I also use it to review advanced mathematics. It deals with technical definitions and general outlines of mathematical procedures quite well. However, it makes elementary blunders in doing specific calculations. ChatGPT will admit its errors when you point out contradictions. However, ti also says that the ChatGPT program does not learn from the chats - it only "knows" about the data used to train it. So don't waste your time expecting to teach it something it will remember. It will know what is done while in a chat. This doesn't carry over to new chats.

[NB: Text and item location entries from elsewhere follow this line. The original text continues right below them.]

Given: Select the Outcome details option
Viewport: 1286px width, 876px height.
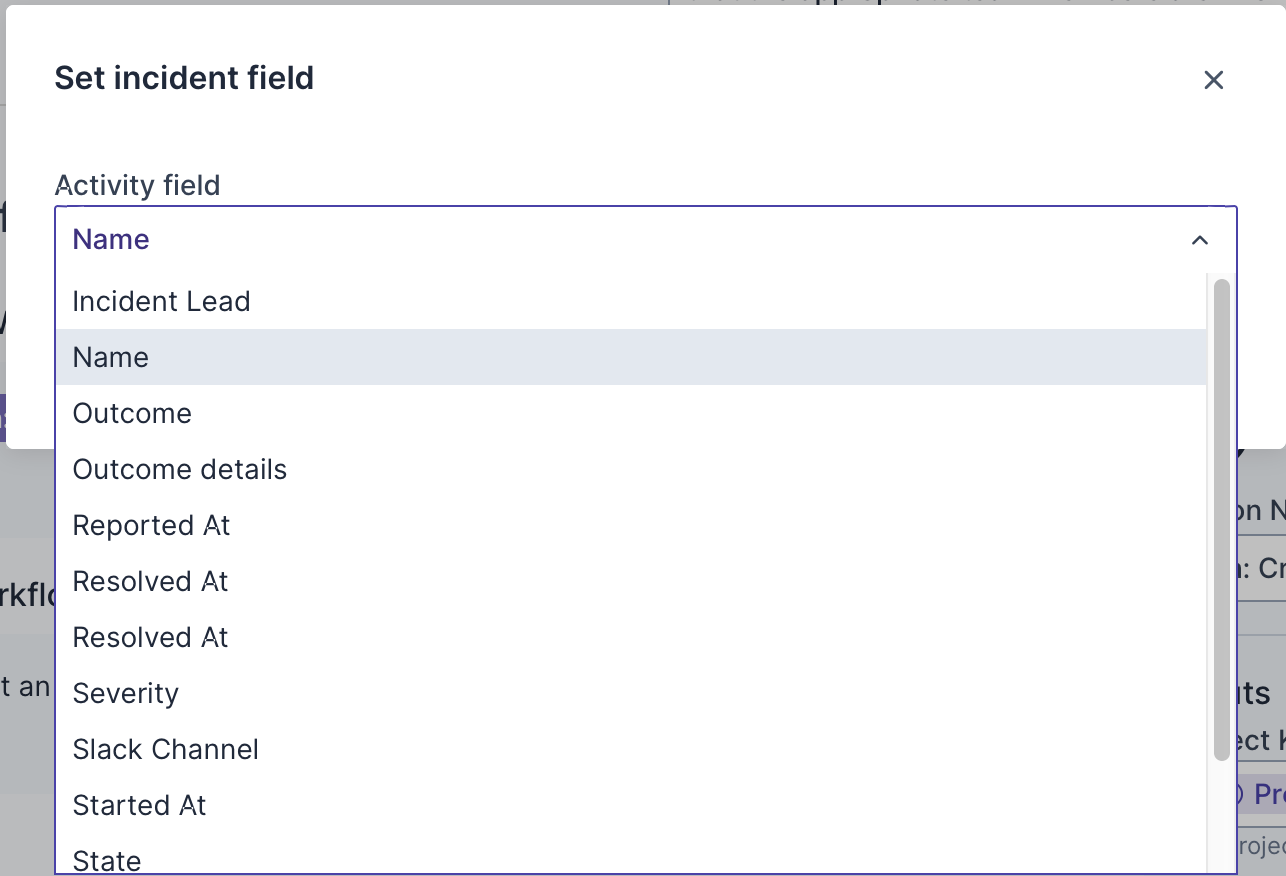Looking at the screenshot, I should 180,470.
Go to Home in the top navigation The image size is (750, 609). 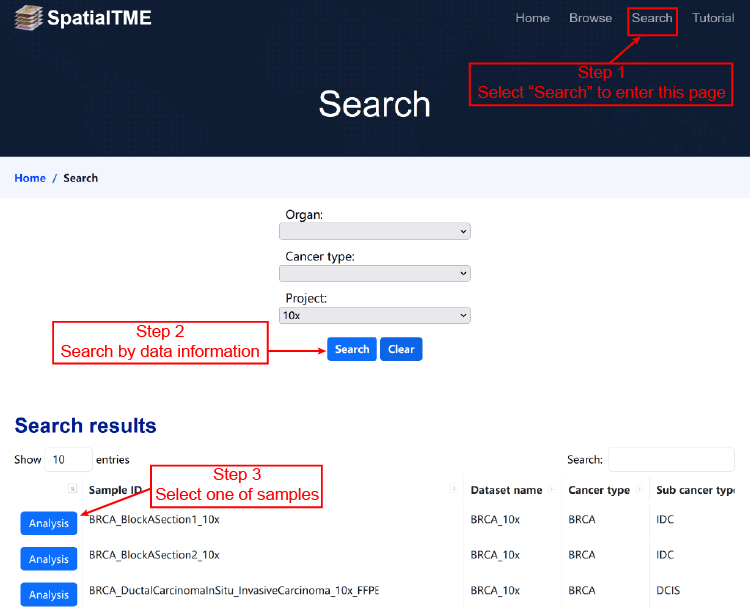(532, 18)
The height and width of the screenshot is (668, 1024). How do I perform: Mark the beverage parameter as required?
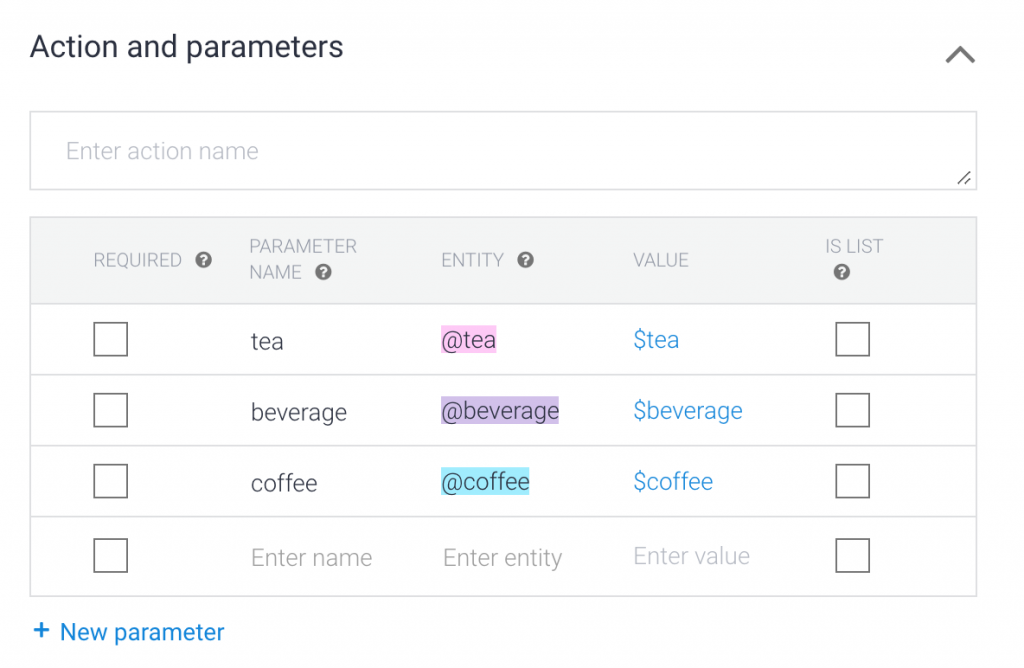click(110, 410)
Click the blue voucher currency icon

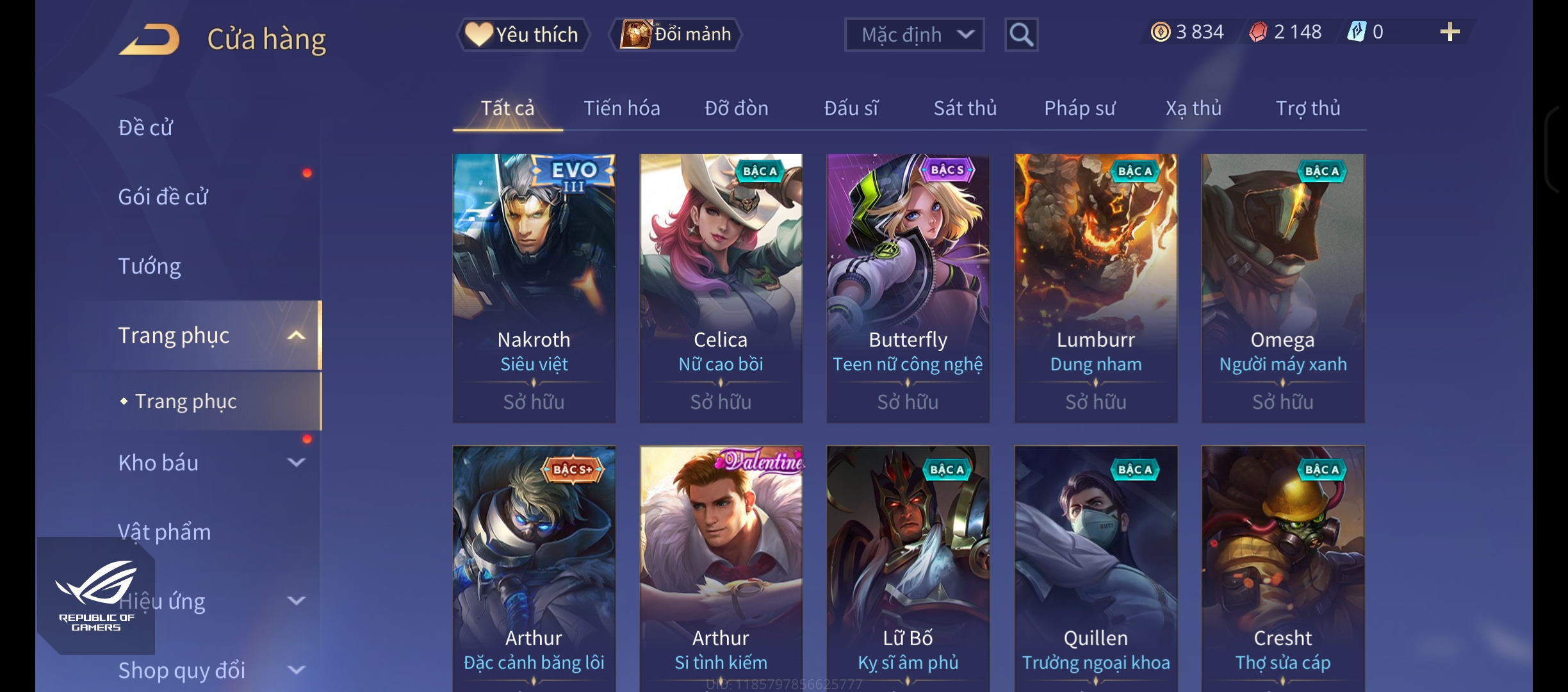click(1357, 31)
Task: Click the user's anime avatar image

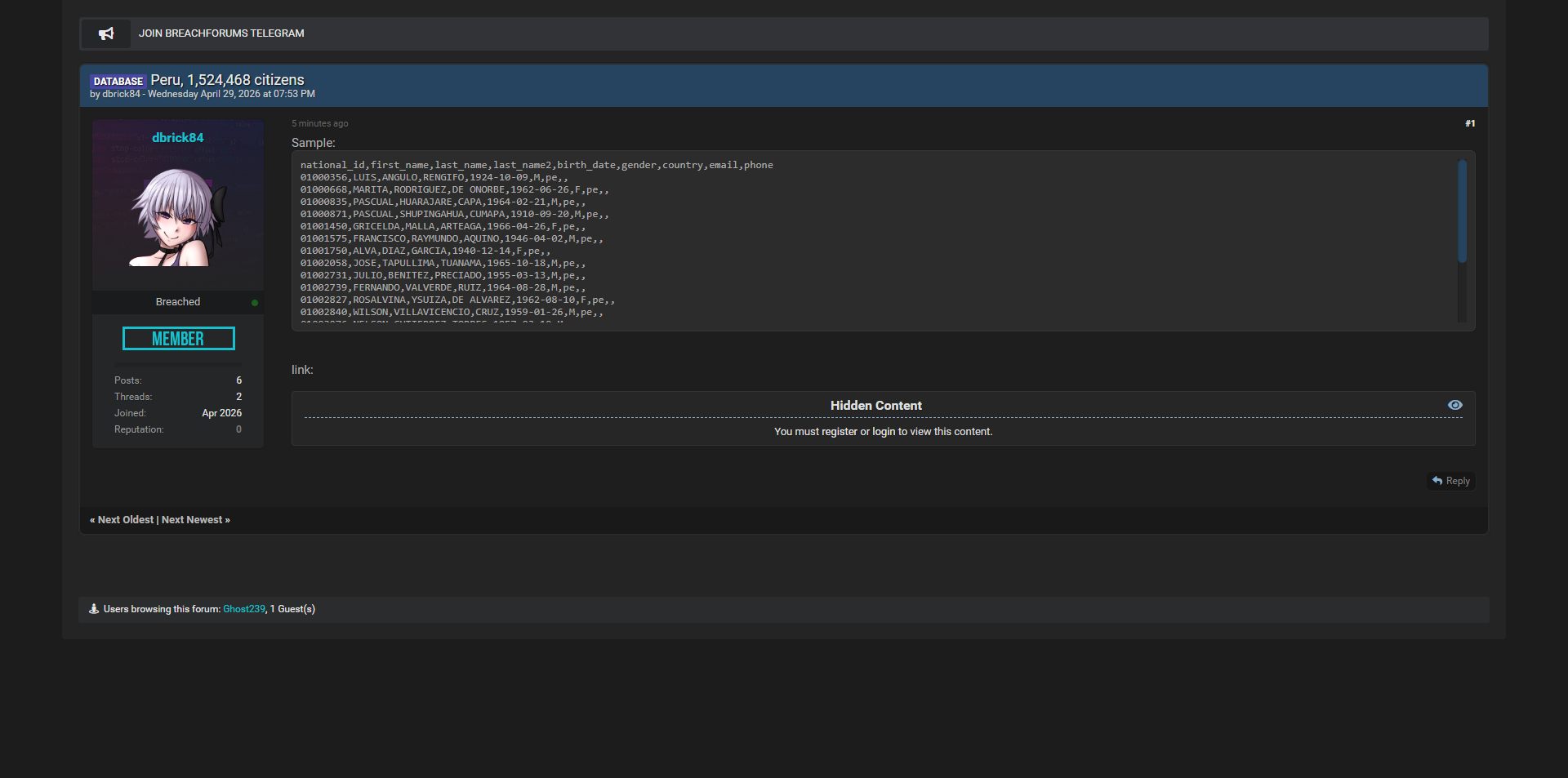Action: (x=177, y=216)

Online, there are lots of posts about how ChatGPT handles (or fails at) logical puzzles or controversial political and philosophical questions. To me, that's like posting about how well a trim router breaks up concrete. Like all tools, I find ChatGPT is only useful for certain tasks.

Edward Weber
07-29-2023, 2:55 PM
It can be helpful to a point.
The only way it can provide accurate answers is if there is accurate data there from which to draw upon.
The quality of the data that ChatGTP and others use is not vetted for accuracy. You just get the most common answers to your query from what data is available, regardless of accuracy.
The general consensus answers are not always correct.
It also further erodes the entire concept of critical thinking.

Stephen Tashiro
07-29-2023, 4:16 PM
The general consensus answers are not always correct.
It also further erodes the entire concept of critical thinking.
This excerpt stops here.